RAW DATA →
------------------------------------

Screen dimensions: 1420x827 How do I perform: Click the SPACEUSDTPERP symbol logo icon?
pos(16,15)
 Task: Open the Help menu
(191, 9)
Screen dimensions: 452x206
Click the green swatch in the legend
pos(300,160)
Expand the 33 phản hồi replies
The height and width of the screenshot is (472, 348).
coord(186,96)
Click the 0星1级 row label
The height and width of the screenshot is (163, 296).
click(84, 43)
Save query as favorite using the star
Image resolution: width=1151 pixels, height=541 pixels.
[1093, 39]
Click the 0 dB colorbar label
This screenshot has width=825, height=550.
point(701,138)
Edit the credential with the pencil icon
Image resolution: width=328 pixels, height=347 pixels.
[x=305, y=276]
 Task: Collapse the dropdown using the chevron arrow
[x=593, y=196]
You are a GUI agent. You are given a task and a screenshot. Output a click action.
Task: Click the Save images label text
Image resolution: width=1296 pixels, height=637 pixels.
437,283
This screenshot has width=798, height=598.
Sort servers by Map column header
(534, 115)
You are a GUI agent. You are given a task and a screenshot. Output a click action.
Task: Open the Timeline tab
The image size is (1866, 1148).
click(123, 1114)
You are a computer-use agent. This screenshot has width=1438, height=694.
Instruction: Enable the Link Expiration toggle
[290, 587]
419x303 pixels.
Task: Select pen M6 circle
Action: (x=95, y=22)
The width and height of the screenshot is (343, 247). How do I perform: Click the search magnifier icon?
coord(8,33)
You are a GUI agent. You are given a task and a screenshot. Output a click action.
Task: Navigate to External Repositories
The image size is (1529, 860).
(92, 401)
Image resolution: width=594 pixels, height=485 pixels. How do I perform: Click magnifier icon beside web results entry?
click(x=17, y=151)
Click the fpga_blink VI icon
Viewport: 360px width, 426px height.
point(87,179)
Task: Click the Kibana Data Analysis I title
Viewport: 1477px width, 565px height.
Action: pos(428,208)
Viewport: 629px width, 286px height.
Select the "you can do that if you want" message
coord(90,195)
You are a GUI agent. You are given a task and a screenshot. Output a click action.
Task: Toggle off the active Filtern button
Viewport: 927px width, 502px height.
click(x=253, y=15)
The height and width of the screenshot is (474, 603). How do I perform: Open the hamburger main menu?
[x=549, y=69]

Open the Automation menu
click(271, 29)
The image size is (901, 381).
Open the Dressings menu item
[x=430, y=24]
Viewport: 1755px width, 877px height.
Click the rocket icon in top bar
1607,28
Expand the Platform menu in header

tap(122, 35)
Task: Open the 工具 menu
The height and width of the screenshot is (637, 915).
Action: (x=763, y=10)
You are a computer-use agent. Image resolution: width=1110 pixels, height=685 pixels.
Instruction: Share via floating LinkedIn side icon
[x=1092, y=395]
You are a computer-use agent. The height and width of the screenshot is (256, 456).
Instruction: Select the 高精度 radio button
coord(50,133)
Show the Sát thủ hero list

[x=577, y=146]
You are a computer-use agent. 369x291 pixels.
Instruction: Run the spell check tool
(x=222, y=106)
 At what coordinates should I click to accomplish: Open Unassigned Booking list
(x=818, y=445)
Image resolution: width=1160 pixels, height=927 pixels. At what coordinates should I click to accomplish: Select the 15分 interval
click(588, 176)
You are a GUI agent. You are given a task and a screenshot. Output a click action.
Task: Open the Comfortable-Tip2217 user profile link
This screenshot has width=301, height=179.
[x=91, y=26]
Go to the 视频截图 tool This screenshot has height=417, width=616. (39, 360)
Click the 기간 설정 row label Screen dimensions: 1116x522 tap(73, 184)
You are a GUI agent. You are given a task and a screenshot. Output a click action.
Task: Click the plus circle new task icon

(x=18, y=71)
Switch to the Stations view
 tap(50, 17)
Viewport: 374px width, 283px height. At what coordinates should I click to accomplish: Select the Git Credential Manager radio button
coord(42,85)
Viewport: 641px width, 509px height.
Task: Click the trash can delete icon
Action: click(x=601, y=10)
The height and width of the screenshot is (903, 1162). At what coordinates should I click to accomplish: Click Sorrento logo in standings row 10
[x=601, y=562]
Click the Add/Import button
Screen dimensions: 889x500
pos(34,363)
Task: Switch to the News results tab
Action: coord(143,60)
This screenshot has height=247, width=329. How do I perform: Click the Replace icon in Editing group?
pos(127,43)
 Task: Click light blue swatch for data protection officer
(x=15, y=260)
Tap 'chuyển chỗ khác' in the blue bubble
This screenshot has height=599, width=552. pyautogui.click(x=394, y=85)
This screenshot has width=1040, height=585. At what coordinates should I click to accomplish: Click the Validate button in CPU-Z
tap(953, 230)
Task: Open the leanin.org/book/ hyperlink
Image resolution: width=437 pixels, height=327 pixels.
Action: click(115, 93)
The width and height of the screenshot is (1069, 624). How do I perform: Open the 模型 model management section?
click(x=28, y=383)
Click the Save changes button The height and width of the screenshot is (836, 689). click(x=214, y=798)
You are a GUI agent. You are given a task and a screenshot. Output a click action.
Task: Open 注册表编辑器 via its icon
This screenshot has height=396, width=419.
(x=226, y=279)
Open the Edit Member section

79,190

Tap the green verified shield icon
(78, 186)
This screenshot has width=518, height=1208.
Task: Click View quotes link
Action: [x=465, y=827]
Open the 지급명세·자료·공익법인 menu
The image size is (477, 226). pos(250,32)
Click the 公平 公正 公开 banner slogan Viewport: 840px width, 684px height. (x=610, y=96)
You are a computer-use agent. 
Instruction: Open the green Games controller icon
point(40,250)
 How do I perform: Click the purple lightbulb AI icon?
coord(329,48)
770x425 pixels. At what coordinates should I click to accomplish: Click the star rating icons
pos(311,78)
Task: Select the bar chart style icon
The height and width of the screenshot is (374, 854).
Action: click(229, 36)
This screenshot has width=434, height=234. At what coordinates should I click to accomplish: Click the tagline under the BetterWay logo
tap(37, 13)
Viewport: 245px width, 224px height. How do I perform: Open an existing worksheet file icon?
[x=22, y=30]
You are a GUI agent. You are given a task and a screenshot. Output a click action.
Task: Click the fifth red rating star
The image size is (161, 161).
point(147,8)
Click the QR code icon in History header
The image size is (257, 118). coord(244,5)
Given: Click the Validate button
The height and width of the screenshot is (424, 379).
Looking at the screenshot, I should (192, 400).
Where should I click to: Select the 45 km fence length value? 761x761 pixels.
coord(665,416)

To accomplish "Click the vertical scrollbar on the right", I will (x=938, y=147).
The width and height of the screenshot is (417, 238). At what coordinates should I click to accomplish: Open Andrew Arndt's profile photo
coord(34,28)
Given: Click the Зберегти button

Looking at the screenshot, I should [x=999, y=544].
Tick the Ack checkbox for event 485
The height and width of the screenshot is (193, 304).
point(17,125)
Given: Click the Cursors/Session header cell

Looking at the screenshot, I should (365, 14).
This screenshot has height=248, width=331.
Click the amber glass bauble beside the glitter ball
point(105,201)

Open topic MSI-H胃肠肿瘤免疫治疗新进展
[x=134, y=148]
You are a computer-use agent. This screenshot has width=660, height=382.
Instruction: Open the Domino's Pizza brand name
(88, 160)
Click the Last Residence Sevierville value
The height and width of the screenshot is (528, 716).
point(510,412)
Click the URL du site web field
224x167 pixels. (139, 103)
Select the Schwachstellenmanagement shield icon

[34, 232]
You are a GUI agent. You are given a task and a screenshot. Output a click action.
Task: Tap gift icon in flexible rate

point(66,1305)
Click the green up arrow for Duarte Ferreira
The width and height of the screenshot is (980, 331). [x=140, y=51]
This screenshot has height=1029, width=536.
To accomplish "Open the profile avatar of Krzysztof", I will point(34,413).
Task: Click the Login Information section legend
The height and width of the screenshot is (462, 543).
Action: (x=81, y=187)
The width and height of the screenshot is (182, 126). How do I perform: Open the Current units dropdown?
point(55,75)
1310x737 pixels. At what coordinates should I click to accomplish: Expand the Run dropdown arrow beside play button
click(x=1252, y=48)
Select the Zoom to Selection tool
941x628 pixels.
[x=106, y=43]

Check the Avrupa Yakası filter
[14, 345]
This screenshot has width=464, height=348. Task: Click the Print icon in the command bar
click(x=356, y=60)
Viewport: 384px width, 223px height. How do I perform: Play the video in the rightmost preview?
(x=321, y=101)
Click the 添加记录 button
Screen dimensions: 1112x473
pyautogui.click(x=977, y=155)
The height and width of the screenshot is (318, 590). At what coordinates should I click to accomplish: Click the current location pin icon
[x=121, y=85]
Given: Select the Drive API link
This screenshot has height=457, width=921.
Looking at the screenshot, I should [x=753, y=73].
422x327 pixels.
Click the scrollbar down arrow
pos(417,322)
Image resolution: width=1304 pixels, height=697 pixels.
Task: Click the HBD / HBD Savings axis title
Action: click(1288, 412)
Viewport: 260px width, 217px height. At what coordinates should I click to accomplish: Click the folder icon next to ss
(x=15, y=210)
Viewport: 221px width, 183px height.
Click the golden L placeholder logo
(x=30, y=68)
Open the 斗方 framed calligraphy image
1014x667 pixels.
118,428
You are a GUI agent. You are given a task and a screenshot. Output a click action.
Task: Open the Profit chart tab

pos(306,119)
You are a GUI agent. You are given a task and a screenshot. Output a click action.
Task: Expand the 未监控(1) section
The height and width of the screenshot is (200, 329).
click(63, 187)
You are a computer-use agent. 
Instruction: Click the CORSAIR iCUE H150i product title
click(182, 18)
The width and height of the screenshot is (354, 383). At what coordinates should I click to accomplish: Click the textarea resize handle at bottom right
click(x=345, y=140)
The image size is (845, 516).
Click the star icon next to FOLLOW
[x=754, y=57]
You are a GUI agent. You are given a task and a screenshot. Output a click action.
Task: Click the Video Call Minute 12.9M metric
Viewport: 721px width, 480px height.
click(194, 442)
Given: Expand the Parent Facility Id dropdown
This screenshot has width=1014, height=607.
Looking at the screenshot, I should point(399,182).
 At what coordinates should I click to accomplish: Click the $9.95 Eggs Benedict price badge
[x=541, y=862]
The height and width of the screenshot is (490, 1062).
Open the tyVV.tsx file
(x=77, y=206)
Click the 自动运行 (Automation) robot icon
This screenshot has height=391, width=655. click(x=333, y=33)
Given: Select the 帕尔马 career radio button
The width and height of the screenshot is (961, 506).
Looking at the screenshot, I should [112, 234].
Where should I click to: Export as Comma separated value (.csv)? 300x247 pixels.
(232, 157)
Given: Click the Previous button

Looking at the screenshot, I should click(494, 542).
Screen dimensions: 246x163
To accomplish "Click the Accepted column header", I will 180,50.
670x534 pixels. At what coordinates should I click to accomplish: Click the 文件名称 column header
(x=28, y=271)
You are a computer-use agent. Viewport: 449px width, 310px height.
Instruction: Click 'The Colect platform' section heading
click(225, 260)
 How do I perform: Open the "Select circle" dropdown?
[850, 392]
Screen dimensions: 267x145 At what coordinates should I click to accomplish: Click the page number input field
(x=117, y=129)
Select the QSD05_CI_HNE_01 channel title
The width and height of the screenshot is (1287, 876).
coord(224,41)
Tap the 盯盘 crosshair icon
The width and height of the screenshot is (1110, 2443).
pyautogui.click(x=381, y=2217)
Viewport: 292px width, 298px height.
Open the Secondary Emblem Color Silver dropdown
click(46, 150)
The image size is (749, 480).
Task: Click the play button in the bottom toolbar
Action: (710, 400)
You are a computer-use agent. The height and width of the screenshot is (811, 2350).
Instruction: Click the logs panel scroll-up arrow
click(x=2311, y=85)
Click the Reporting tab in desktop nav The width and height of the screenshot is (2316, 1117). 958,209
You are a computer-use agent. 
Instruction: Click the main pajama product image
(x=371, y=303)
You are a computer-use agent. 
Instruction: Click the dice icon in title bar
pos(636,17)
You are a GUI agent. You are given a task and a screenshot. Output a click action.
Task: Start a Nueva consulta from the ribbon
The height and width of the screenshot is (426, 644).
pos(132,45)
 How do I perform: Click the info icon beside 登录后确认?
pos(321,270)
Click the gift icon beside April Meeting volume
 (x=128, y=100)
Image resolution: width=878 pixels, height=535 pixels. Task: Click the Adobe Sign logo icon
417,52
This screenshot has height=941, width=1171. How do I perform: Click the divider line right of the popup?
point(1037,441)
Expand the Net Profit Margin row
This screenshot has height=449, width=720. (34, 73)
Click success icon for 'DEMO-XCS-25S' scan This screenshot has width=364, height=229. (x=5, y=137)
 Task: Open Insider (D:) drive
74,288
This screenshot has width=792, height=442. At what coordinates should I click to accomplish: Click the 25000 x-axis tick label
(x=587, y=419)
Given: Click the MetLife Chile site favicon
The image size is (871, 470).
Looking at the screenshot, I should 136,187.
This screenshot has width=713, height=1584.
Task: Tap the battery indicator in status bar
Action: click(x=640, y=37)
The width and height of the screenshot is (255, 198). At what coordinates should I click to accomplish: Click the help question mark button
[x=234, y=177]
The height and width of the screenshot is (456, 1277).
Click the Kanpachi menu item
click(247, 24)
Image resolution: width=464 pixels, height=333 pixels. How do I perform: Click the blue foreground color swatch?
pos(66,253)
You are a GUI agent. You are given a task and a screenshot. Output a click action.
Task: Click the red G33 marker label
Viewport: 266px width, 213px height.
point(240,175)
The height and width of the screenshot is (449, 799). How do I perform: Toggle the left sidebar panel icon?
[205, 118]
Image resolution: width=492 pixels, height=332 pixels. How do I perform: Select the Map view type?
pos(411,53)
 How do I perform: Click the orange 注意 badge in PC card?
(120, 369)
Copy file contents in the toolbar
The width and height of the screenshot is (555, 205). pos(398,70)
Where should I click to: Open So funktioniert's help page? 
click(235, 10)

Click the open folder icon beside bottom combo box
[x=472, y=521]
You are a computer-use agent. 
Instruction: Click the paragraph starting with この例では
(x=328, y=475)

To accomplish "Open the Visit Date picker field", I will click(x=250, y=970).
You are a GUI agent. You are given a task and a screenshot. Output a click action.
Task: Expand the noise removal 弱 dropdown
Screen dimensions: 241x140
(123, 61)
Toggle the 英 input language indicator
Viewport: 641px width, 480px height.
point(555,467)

------------------------------------

EXERCISE REQUIREMENTS →
The word "will" appears in some lines above. Return every one of those lines.

RESULT FOR THIS EXERCISE →
To accomplish "Click the vertical scrollbar on the right", I will (x=938, y=147).
To accomplish "Open the profile avatar of Krzysztof", I will point(34,413).
To accomplish "Click the Accepted column header", I will 180,50.
To accomplish "Open the Visit Date picker field", I will click(x=250, y=970).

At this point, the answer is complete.